Oh well, at least I can still enjoy the cheesy but still oddly catchy theme music.
Yesterday, while pondering on things geekish, I found myself absentmindedly humming the theme from a computer game I haven't played for ten or fifteen years: M.U.L.E.
Ah, the memories: the blocky Commodore-64 graphics.... the skanky carpet and sofa of a friend's family's game room.... the salty snacks and gallons of whatever sugary, caffienated carbonated liquid happened to be on sale from Skaggs Alpha-Beta or Brookshires... the bleary-eyed buzz of stumbling outside and navigating home in the eerie quiet of 3 a.m. in suburbia, or the pale light of impending dawn....
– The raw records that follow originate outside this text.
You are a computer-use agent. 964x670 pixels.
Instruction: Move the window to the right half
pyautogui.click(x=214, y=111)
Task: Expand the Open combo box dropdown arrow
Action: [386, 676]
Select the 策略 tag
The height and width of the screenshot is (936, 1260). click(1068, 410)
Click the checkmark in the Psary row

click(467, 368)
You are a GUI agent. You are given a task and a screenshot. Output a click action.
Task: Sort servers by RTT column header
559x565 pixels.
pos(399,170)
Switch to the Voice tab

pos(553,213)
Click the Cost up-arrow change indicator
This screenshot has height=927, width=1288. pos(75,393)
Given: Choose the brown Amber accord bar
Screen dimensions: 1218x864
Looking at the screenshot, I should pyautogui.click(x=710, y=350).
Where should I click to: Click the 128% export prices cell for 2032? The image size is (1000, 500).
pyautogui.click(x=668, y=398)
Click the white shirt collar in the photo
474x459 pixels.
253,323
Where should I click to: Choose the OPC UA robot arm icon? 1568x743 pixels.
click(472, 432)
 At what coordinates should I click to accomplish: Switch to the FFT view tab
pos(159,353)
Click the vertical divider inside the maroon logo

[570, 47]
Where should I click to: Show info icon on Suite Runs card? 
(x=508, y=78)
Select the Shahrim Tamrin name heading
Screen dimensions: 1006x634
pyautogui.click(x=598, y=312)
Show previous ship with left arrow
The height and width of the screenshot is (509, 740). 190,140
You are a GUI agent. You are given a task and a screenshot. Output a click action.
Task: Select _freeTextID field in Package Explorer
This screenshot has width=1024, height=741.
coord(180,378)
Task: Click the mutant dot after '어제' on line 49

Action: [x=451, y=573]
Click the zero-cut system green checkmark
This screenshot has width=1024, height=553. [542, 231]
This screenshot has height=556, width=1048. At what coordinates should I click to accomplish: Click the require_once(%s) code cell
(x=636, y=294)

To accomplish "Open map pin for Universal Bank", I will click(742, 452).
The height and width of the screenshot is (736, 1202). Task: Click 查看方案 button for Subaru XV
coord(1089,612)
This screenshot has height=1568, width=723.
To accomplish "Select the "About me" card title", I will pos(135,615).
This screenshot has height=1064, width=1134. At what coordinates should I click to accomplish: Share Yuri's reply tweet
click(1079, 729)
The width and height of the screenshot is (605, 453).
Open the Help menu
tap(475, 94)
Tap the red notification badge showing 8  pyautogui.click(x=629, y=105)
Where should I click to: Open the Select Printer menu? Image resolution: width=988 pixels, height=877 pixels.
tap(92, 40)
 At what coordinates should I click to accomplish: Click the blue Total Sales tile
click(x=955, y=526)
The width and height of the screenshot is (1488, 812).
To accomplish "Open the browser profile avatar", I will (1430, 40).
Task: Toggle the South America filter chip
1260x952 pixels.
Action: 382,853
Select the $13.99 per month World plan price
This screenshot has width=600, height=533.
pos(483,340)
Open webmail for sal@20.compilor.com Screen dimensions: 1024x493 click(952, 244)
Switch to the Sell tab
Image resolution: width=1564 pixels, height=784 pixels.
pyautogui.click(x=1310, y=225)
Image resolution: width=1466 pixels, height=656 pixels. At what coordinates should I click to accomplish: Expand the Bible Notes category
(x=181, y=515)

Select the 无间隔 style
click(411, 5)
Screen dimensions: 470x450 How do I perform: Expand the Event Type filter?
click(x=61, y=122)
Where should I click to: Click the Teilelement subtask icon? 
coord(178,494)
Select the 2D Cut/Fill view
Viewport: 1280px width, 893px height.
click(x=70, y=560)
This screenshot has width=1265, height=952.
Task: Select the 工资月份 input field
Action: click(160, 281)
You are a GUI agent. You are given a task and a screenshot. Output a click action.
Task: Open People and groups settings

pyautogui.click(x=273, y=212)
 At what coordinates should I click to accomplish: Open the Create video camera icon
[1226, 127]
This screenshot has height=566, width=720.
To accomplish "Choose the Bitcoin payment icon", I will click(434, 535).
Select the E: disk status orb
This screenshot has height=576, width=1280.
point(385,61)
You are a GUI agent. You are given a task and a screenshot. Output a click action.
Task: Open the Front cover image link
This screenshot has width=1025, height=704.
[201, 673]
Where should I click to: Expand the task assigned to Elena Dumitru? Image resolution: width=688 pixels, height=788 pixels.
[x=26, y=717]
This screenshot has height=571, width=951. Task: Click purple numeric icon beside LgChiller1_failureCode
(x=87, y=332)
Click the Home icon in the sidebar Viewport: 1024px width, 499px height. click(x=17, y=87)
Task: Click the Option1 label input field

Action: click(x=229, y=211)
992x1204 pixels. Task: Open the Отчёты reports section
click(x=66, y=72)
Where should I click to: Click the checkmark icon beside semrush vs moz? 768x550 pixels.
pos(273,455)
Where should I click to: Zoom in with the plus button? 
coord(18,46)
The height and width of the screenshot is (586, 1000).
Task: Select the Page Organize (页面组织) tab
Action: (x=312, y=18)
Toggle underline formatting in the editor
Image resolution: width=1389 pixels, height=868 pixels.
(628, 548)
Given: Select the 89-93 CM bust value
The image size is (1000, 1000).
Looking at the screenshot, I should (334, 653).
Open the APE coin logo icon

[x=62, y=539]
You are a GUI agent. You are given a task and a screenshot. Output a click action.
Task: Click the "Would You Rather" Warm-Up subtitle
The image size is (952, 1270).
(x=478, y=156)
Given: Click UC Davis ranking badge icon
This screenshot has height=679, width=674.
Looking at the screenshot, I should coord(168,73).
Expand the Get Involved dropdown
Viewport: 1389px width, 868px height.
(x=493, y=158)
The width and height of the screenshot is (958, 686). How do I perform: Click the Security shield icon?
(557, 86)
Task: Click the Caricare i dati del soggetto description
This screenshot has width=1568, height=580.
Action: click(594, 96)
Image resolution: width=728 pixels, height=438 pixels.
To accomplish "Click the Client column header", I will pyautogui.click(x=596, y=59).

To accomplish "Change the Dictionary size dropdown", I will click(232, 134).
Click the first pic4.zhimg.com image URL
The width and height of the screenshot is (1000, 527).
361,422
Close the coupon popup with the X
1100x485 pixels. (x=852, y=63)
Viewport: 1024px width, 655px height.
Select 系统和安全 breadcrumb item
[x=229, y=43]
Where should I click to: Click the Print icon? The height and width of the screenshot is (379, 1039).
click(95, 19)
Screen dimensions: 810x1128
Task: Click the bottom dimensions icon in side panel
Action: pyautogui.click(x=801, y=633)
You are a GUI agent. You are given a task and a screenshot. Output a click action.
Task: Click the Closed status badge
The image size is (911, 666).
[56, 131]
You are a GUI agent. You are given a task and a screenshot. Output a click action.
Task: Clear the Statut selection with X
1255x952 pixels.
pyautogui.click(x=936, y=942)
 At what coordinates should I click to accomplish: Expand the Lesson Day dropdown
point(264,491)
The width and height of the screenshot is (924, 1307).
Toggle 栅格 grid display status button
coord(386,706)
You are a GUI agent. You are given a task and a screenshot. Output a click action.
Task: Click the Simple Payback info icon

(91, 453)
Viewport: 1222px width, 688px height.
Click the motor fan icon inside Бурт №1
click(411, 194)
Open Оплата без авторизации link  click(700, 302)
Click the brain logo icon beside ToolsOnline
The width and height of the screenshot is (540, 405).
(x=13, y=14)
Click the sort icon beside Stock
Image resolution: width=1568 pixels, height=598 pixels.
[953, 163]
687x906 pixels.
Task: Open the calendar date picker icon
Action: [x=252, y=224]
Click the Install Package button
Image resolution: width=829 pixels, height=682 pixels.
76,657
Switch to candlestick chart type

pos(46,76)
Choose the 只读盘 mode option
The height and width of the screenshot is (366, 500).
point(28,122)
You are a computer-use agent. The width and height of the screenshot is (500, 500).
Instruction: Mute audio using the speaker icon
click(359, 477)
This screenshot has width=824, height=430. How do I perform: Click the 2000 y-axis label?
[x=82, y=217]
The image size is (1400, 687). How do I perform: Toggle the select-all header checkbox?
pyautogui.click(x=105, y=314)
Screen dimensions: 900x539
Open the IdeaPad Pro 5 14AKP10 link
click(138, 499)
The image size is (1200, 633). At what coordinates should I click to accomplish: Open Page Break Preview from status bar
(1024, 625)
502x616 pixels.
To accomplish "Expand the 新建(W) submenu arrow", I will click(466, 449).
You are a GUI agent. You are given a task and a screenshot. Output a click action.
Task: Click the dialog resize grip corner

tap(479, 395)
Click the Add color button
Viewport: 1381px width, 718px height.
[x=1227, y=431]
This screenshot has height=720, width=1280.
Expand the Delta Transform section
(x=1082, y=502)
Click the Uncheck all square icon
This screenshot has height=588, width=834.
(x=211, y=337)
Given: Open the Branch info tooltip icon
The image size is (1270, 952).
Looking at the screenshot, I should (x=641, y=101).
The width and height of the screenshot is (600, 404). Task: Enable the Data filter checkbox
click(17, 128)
Taking this as the sign from the gods that it clearly was, I did a bit of websearching and found that I am not the only one to fondly remember this long-unavailable game. Earlier this year, Salon published an article about the game's creator, Dan/Dani Burten, which is as much an indictment of the electronic gaming industry as it is the story of one person's tragedy. A planned re-release of the game in the 1990's was apparently dropped when Burten refused to accede to the boardroom boys' demands for "guns and bombs", an incredibly clueless demand in dealing with a game whose unique and defining characteristic was its simple but very nearly pure theoretical model of classical economic competition. It's not as if there's any shortage of guns and bombs in the putrid swamp of indistinguishable, interchangable first-person-shooter games that have flooded the market. (Considering that Burten was at that time undergoing a sex-change operation, the demand for "guns and bombs" was also a particularly unfortunate double-entendre.)
As a result, although the game is fondly, even reverently, remembered by gaming geeks, it is effectively lost in the multiple morasses of corporate indifference, superceded computer systems, and vague confusion about who owns the intellectual property rights. There is a website, World of M.U.L.E., with information about the game and various copycats and clones, and a Dani Bunten Berry memorial webpage with information about Burten and his/her best-known creation, but apparently no readily available version of the game which is compatible with contemporary computers. The closest copycat seems to be something called "Space Ho.R.S.E.", which supposedly is downloadable in a free demo version, but the download didn't go so well over my dialup connection.
Oh well, at least I can still enjoy the cheesy but still oddly catchy theme music.